Effectivement pour moi, une loi sans un accompagnement à la parentalité ne résoud rien, voire augmente la détresse des parents qui, au fond d’eux, souhaiteraient faire autrement et ne voient pas comment faire autrement ou n’y arrivent pas.
Dans un article pour la revue Non Violence Actualité j’avais recueilli le témoignage d’une mère « J’étais à mille lieux d’être la mère que je souhaitais être ». Ce témoignage montre qu’une loi n’aurait rien changé, et qu’elle aurait peut être même accentué le désarroi et la culpabilité de cette mère.
En me penchant de plus près sur les textes du Conseil de l’Europe, j’étais heureuse de lire qu’il y avait bien 3 volets : la loi, l’accompagnement à la parentalité positive et la communication.
Même si je suis persuadée que les 3 volets ont pour le Conseil de l’Europe la même importance, le fait qu’on commence à légiférer, sans avoir informé suffisamment de l’impact de ces manières d’éduquer et surtout, surtout sans avoir suffisamment développé l’accès à d’autres manières de faire, crée de la réaction.
Je me mets à la place de parents qui utilisent la fessée, soit parce que ça leur paraît normal dans l’éducation, qu’ils n’imaginent pas qu’une éducation sans fessée soit possible, soit parce que, bien que ne souhaitant pas l’utiliser, ils vivent des moments où c’est plus fort qu’eux, une loi interdisant les violences physiques les met en situation d’impuissance totale, acculés dans l’impasse d’être de mauvais parents alors qu’ils n’ont pas d’autre issue.

 

Proposition 3 :

• dans le discours, présenter d’abord les volets « promotion de la parentalité positive » et « sensibilisation de l’opinon publique », puis en 3ème volet des réformes juridiques
• étendre à l’ensemble du secteur éducatif
• montrer les pratiques respectueuses

Volet 1 : Promouvoir la parentalité positive, je dirais même promouvoir l’éducation respectueuse en général, car si la loi parle de « toute personne s’occupant d’enfants mineurs », la parentalité positive, elle, ne semble s’adresser qu’à la famille, or c’est dans tous les métiers d’éducation que cette promotion de l’éducation respectueuse est nécessaire : dans les formations des personnels de crèche et assistantes maternelles, des enseignants et personnels de l’éducation nationale, des animateurs des activités péri scolaires, de loisirs et de vacances, des éducateurs spécialisés, …)
car si la violence physique a globalement disparu des lieux éducatifs, les violences psychiques, faites par la non conscience des besoins de l’enfant et de l’impact de la manière de communiquer, sont très présentes.
Le fait d’étendre à l’ensemble du secteur éducatif permet que ce soit une problèmatique éducative globale, les parents en faisant partie, mais n’étant pas les seuls concernés.
Ca comprend l’information (savoir, avoir conscience), la formation (savoir faire et être autrement dans la relation éducative), et le soutien (avoir des lieux d’accueil, de ressourcement, d’accompagnement).

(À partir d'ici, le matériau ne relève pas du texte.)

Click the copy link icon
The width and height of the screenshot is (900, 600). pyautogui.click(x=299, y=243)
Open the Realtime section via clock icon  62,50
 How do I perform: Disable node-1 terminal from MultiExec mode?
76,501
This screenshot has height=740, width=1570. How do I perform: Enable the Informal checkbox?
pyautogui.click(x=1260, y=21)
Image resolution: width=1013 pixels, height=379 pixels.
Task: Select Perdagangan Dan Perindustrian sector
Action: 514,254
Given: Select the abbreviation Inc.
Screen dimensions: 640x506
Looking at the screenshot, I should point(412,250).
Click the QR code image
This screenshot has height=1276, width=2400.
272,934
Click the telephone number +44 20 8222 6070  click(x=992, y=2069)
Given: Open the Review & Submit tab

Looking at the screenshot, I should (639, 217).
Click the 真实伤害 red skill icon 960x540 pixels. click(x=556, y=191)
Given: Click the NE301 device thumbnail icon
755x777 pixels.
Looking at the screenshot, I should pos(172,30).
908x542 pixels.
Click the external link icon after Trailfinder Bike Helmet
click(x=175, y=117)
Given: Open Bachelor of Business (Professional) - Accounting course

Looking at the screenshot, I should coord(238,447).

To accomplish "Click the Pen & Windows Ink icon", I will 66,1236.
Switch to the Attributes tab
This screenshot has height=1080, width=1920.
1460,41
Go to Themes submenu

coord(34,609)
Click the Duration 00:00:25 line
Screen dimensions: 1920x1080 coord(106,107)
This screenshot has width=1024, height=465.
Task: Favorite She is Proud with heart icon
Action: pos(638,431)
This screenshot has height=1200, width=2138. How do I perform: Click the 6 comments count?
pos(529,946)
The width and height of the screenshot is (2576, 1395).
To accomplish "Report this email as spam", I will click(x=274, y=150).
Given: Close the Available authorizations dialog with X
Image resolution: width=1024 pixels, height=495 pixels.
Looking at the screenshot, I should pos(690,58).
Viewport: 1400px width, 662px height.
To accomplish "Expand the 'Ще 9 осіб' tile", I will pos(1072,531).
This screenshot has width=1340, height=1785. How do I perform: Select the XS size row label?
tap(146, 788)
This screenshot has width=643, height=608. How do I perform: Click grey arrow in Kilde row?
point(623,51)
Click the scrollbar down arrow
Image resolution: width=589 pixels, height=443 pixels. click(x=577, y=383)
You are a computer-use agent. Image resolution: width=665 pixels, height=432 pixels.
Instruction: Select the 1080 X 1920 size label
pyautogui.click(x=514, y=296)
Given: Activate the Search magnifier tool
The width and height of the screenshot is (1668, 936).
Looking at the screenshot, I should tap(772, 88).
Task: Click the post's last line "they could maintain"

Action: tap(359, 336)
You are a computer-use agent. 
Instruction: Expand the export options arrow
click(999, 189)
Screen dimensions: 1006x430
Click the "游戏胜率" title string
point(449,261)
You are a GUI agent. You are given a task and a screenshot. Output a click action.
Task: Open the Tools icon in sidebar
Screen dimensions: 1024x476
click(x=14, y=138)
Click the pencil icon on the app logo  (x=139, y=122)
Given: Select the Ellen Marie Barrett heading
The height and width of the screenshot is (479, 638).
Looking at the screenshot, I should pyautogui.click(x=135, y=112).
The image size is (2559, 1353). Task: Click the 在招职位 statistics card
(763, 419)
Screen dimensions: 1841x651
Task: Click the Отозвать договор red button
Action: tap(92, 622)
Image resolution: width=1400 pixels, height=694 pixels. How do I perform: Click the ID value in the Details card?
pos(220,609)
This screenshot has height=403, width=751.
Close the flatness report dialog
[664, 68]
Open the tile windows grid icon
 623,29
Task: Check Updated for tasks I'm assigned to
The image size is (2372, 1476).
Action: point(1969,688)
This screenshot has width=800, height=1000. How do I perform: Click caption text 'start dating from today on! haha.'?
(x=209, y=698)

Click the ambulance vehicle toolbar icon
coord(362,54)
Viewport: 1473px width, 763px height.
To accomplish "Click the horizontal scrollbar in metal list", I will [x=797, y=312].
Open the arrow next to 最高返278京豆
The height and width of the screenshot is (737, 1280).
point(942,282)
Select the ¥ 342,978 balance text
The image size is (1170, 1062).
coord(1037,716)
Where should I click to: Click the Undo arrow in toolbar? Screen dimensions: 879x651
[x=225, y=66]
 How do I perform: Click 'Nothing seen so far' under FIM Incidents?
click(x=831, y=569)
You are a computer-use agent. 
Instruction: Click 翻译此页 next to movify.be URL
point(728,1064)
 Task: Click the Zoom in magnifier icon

Volet 2 : Sensibiliser l’opinion publique
Pour moi, là aussi l’important c’est de mettre le projecteur ce que nous voulons (comment faire autrement) et pas sur ce que nous ne voulons pas (les châtiments corporels).
• montrer l’existence de manières d’éduquer et d’être en autorité, qui « marchent » sans avoir besoin de recourir à des violences physiques ou psychiques
• avec les impacts à court et long terme des différentes manières d’agir avec l’enfant

Volet 3 : Légiférer
quand on sait que d’autres voies sont possibles et qu’on y a accès, alors l’interdiction de la violence devient plus évidente

Je m’interroge quelle serait la loi qui permettrait que l’état passe à l’action pour qu’en France se mette à exister un réel accompagnement à la parentalité et pour que des approches favorisant l’éducation respectueuse fasse partie de la formation de tous les personnels éducatifs
Sur la prise en compte du handicap, un certain nombre d’actions se font aujourd’hui, parce qu’il y a eu la loi handicap.
Quel pourrait être l’équivalent pour le développement de l’éducation respectueuse ?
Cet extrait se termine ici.